Fig.2Liver inflammatory and apoptosis factor gene relative expression levels of largemouth bass (n=14)

血浆中TBA含量和AKP活性共同升高是胆汁淤积的重要指标，本研究中各组血浆中TBA含量没有显著差异，血浆中AKP活性单独升高可能与梗阻性黄疸有关[25]。正常生理条件下血浆中ALT和AST活性很低，当动物肝细胞受损时其活性会显著升高，升高程度与肝细胞受损程度相一致[26]，血浆中ALT和AST活性的升高可以作为肝损害和慢性肝炎的指标[26-27]。本研究显示，血浆中TBA含量以及ALT和AST活性各组之间均没有显著差异，YH5组血浆中AKP活性虽然显著高于对照组，但并未见其他胆汁酸代谢障碍的指标异常，饲料中添加5 g/kg酵母水解物是否会引起胆汁淤积症尚需进一步研究。

3.3　酵母水解物对大口黑鲈肝脏组织结构的影响

本研究针对大口黑鲈肝脏进行了病理学分析，从大口黑鲈的肝脏组织切片可以看出，各组的肝脏均出现了不同程度的损伤，对照组出现1尾肝脏纤维化。各组肝脏均出现损伤的原因可能与饲料中含有相对较高水平的碳水化合物有关。徐祥泰等[28]报道，饲料中淀粉含量高于10%即有可能导致大口黑鲈肝脏病变。谭肖英等[29]报道，大口黑鲈饲料中含有15%～23%的碳水化合物主要影响大口黑鲈内脏器官的相对质量及肝脏的营养成分组成。

通常认为组织的纤维化是由于正常伤口愈合失败所导致的[30]。组织受损后，需要形成新的结缔组织，在此过程中需要成纤维细胞的活化、增殖并迁移到伤口处[31]。处于损伤处的成纤维细胞是由特定的肌成纤维细胞形成的，而肌成纤维细胞在α-SMA中高表达，成纤维细胞可以使损伤处愈合，肌成纤维细胞存在于纤维化病变过程中，会导致组织的纤维化[30]。此外，组织的损伤愈合是在一系列促纤维化细胞因子与抗纤维化细胞因子相互作用下完成的，主要包括转化生长因子-β(TGF-β)和TNF-α等[32]。
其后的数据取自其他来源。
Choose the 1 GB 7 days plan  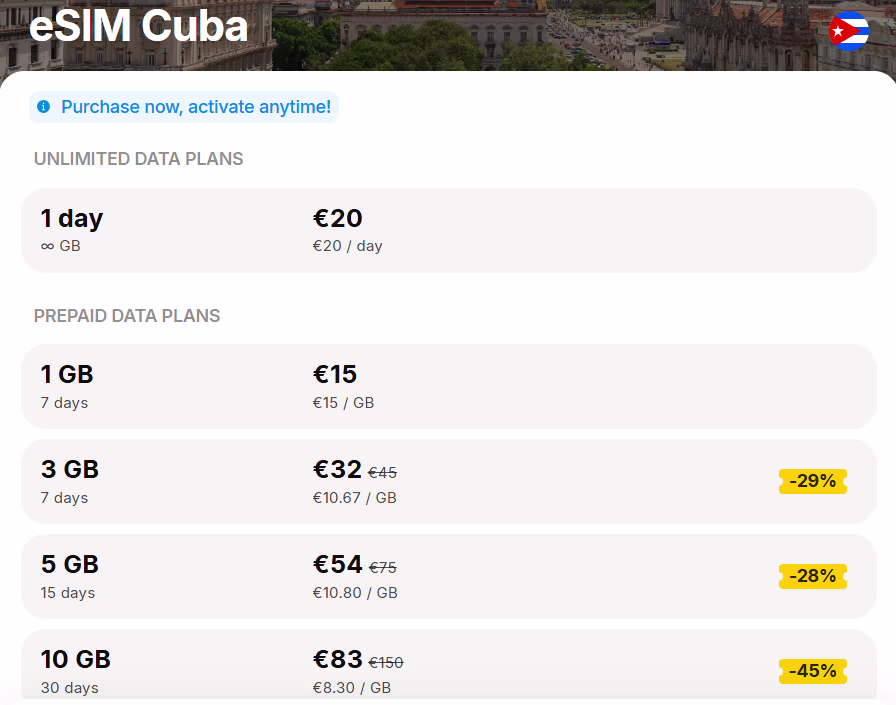(448, 386)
在组织损伤愈合的过程中促炎因子TNF-α在巨噬细胞中表达[33]。肝癌患者的肝组织中TNF-α阳性细胞数量增加，预示着TNF-α可能会促进肝脏的纤维化[34]。肝脏的纤维化是由一系列刺激引起的慢性炎症反应的结果，包括持续性感染、自身免疫反应、化学损伤、组织损伤和氧化应激，其中氧化应激会提高线粒体通透性并促进肝细胞损伤和肝脏纤维化[35]。此外，TNF-α可以导致肝细胞凋亡并引起肝细胞损伤或肝脏癌症[36]。TGF-β1可以抑制多种类型细胞的生长与分化，调节免疫和炎症反应，调节伤口愈合[37]。TGF-β1抑制促炎反应，被认为是一种抗炎因子[38]。有研究表明TGF-β1的下调抑制肝脏干细胞的活化和肝脏纤维化的发展[39]。

caspase家族是通过调节细胞凋亡和炎症反应来维持体内平衡的重要基因家族，其中凋亡通路通常分为外在途径和内在途径的细胞凋亡。外在细胞凋亡途径的激活是通过将配体绑定在死亡结构域上，例如TNF-α超家族及其受体，从而激活半胱蛋白酶8(caspase 8)和半胱蛋白酶10(caspase 10)，通过启动caspase 3启动细胞凋亡[40]。内在细胞凋亡途径被称为线粒体凋亡。首先，有利于线粒体通透性的氧化应激诱导线粒体功能障碍[41]。线粒体功能障碍在凋亡信号通路中发挥着重要作用，伴随着凋亡信号通路ROS的增强，导致脂质过氧化物的积累和细胞色素C释放到细胞质中[42]。然后，通过各种细胞应激反应激活半胱氨酸蛋白酶9(caspase 9)，线粒体细胞凋亡途径被激活。最后，活化的caspase 9通过激活启动肝细胞凋亡和纤维化，切割和激活caspase 3[40]。本研究中，因只有1个样本存在明显的凋亡信号，2组大口黑鲈脂肪肝样本发生几率一致，且尚未观察到大量的凋亡细胞，这可能是2组间在炎症和凋亡通路相关基因表达方面没有显著差异的主要原因。YH5组肝脏中TGF-β1的相对表达量较对照组有下调的趋势，可能是该组未见纤维化样本的原因之一。

4　结　论

在大口黑鲈饲料中添加5 g/kg的酵母水解物可促进大口黑鲈鱼体蛋白质沉积，并有降低肝细胞纤维化风险的趋势。